*TASK DETAILS*: Gather every line from the rows below that contains the string "value".

(Source records)
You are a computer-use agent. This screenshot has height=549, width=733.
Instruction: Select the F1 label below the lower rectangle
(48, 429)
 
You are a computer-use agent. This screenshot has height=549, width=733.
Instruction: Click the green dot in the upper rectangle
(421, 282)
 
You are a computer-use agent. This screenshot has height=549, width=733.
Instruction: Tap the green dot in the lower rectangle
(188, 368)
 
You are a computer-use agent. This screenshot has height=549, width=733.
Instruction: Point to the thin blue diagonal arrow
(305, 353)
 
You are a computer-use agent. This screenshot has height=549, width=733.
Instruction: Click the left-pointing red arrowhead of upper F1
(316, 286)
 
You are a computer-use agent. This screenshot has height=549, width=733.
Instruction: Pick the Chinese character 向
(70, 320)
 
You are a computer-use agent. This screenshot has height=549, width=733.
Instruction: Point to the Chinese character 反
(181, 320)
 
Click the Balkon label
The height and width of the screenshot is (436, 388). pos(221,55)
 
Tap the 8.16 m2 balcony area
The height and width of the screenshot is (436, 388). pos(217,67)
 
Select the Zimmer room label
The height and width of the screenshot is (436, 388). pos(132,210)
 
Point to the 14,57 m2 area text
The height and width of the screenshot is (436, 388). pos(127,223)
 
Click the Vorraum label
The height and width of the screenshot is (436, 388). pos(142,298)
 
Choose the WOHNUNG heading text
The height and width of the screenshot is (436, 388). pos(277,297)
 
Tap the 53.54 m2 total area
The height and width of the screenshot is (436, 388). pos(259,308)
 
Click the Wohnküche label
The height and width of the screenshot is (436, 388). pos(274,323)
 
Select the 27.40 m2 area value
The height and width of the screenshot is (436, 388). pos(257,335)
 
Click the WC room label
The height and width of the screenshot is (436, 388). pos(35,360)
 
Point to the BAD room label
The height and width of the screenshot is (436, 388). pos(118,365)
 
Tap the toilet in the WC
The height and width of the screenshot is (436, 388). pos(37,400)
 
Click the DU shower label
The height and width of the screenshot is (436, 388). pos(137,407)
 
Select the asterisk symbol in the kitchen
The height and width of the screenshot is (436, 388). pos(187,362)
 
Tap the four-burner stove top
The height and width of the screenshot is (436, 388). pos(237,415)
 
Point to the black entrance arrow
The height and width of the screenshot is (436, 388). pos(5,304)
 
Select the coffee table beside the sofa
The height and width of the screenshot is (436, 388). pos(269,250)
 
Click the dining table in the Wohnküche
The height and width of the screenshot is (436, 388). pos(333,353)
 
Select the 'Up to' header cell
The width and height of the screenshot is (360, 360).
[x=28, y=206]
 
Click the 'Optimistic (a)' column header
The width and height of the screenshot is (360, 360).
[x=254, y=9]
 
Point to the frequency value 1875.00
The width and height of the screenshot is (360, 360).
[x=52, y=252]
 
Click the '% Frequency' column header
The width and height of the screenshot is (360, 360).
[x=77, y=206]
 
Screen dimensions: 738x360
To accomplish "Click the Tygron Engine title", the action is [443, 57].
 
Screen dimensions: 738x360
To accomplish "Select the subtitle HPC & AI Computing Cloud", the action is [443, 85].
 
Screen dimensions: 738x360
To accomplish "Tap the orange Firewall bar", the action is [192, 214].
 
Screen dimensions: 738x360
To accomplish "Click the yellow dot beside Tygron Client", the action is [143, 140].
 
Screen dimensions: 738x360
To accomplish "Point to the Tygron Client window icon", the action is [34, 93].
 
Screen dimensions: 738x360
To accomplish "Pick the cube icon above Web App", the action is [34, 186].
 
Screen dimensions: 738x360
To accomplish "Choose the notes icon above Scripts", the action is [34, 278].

*SOLUTION TO THE EXERCISE*:
Select the 27.40 m2 area value
Point to the frequency value 1875.00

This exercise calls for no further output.